Carbon capture a focus of federal budget
January 27, 2009
A new $1 billion Clean Energy Fund the federal government hopes will leverage more than $2.5 billion in investment in carbon capture and storage (CCS) and other environmental projects over the next five years is the largest energy component of the 2009 federal budget as tabled in the House of Commons by Finance Minister Jim Flaherty.
Other than $351 million for Atomic Energy of Canada to cover mainly continued development of its next generation of Candu power reactors, there was little else in the way of direct support for the energy sector. The main focus was on general economic stimulus, which will move the government from a decade of healthy surpluses to a cumulative deficit of some $84 billion in the next four fiscal years, after which the government expects a $700 million surplus in 2013-14.

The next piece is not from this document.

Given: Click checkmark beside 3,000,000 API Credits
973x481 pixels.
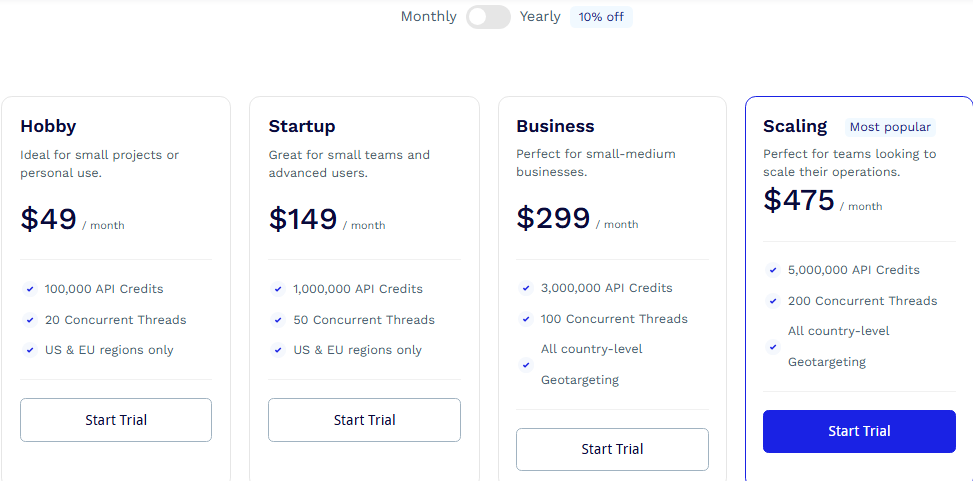Looking at the screenshot, I should click(x=526, y=288).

In a bid for support from the main Liberal Party opposition when the budget is put to confidence votes (the New Democratic Party and the Bloc Quebcois had already said they would not support it) the Conservative minority offered an array of initiatives which generally were seen as more liberal than conservative. Following on the heels of details released before the budget on elements such as “shovel ready” infrastructure projects and the need for deficits, Flaherty announced a range of personal income tax changes.
On the corporate front, there was $7.5 billion in targeted support for the automotive, manufacturing and forestry sectors – the latter despite the threat of legal action from U.S. lumber lobbies – and a promise to eliminate most remaining import tariffs on machinery and equipment.

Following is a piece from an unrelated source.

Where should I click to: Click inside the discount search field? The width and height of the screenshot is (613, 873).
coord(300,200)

Other industry-focused elements of the budget include a two-year Extraordinary Financing Framework which will make up to $200 billion available to businesses, a two-year extension of the 50% straight-line accelerated Capital Cost Allowance rate, and a one-year extension of the Mineral Exploration Tax Credit to help mining companies to raise capital.
“Budget 2009 . . . aims to protect our country from an immediate economic threat while providing the solutions we need to ensure our long-term growth and prosperity”, the Finance Department said in a budget background document, explaining that its initiatives mirrored those being taken by others in the G20 group of countries.

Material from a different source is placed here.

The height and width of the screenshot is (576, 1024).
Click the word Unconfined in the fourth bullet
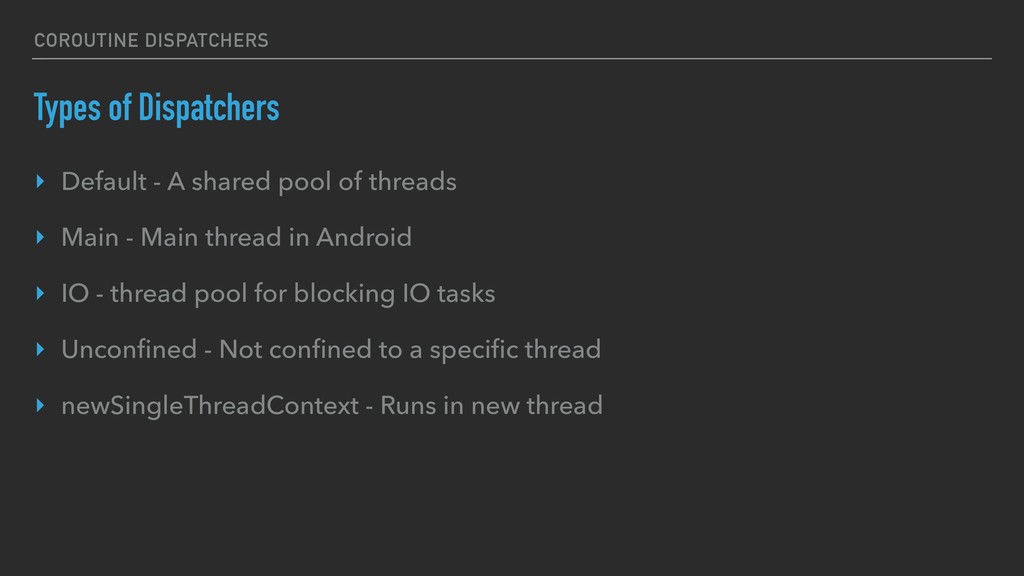click(126, 350)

“It is only by acting together to boost global economic growth that countries can derive maximum impact from their actions. The government’s actions . . . fulfill Canada’s commitments at the recent G20 leaders’ summit (last November 15 in Washington) to provide timely stimulus to domestic demand while maintaining long-term fiscal sustainability.”
Details of the Clean Energy Fund in the budget documents show that it includes $150 million over five years in support of “clean energy technologies” with the other $850 million “development and demonstration of promising technologies”, including large-scale CCS.
Until this latest commitment, Ottawa had pledged $375 million in support of CCS technologies, including $250 million in its 2008 budget, mainly for a full-scale commercial demonstration at a Saskatchewan coal-fired generating station. The other $125 million is for CCS projects under the auspices of the ecoENERGY Technology Initiative overseen by Natural Resources Canada.
“Canada has committed to a 20% reduction of greenhouse gases (from 2006 levels) by 2020,” the Finance Department notes. “Clean-energy technologies have the potential to make a significant contribution. . . . This is particularly the case for technologies that capture carbon dioxide . . . at the point of production in industrial facilities and safely store it underground.”